Inflation hits 2 percent, for now
As the Fed was getting ready to convene, the U.S. Department of Commerce said personal income rose 0.3 percent in March from February, while spending increased 0.4 percent. Importantly, the Personal Consumption Expenditures (PCE) Price Index was up 2 percent from a year earlier, which is the Fed’s mandate. Core PCE, excluding food and energy, rose 0.2 percent month over month and 1.9 percent year over year.
The judge is out on AT&T; Marathon Petroleum makes a bid for No. 1
In the same week that T-Mobile and Sprint announced a proposed merger – which will be subject to federal scrutiny – the case brought by the U.S. Department of Justice to block the proposed acquisition of Time Warner by AT&T went to the judge. He will now decide whether the $85 billion deal would hurt consumers (as the government claims). And Marathon Petroleum Corporation announced a $23 billion deal to acquire Andeavor, which would make Marathon Petroleum the nation’s largest oil refiner, passing Valero Energy Corporation.

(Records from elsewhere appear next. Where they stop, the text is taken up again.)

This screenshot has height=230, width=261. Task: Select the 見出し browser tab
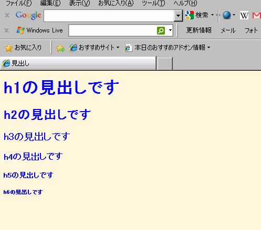pos(78,63)
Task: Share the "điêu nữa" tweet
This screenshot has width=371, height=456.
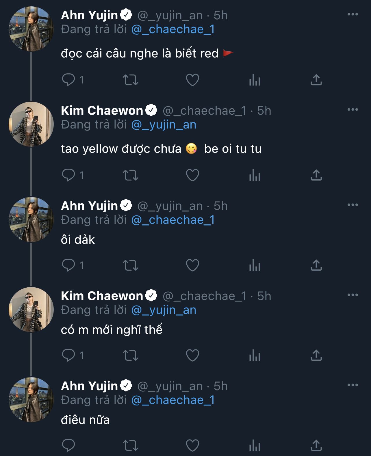Action: pos(316,445)
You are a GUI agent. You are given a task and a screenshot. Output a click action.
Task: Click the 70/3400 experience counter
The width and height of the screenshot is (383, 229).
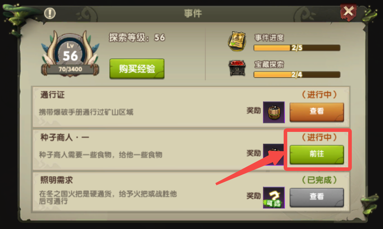click(70, 69)
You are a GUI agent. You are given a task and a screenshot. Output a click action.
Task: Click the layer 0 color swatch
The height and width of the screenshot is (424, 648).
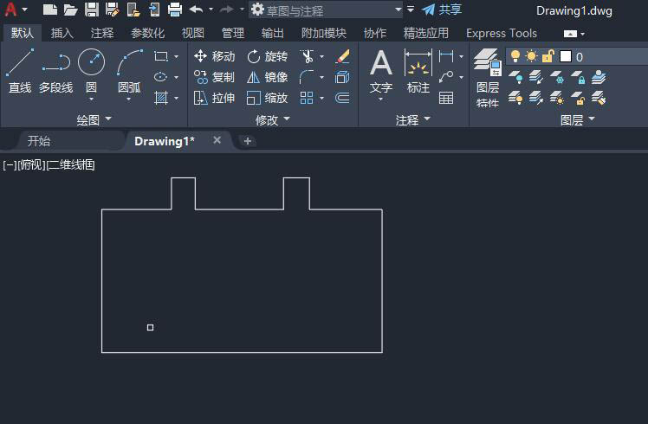(x=566, y=56)
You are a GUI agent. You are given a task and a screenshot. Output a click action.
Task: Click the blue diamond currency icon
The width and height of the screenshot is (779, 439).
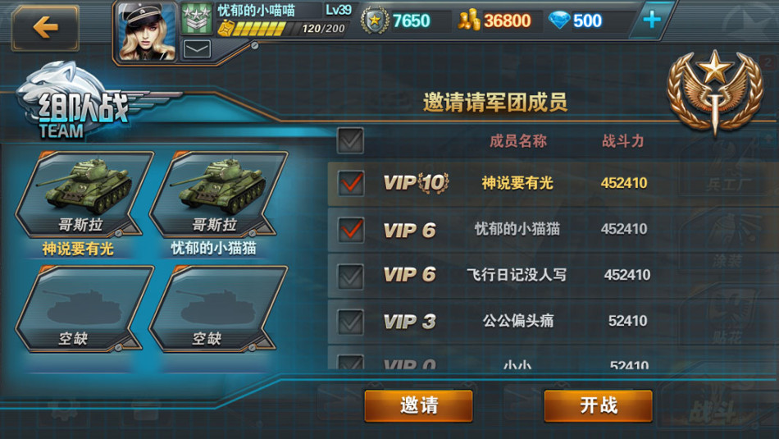click(x=559, y=21)
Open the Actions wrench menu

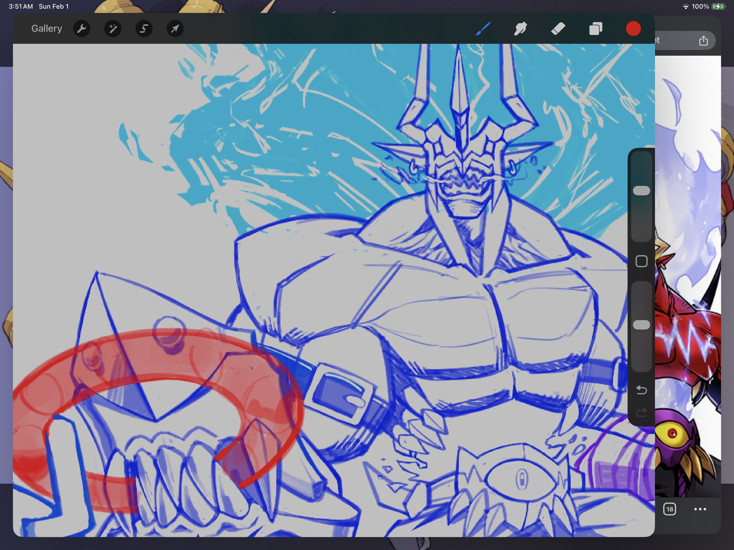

In other news, the Institute for Supply Management (ISM) Manufacturing Index declined to 57.3 in April from 59.3 in March – perhaps because of the brewing trade war – but remained well above the 50 reading that indicates expansion. The ISM Non-Manufacturing Index dipped to 56.8 from 58.8.
With trade talk in the news, the trade gap narrowed 15.2 percent in March to -$49 billion, the largest month-over-month decline in two years. February’s deficit was revised to -$57.7 billion, the highest total since 2008. Imports fell 1.8 percent in March and exports rose 2 percent to a record high, mainly thanks to sales of commercial aircraft and soybeans. The trade gap with China declined 11.6 percent to -$25.9 billion, while exports to China increased 26.3 percent.
Orders for factory goods were up 1.6 percent in March and climbed 7.7 percent over the last year. Orders for non-defense capital goods excluding aircraft were off 0.4 percent, and shipments of core capital goods fell 0.8 percent. Pending home sales rose 0.4 percent in March from the month before, but were down 4.4 percent year over year. Construction spending fell 1.7 percent in March but was up 3.6 percent year over year. And first-time jobless claims for the week ending April 28 fell 2,000 to 211,000; the four-week moving average dropped 7,750 to 221,500, its lowest level since 1973.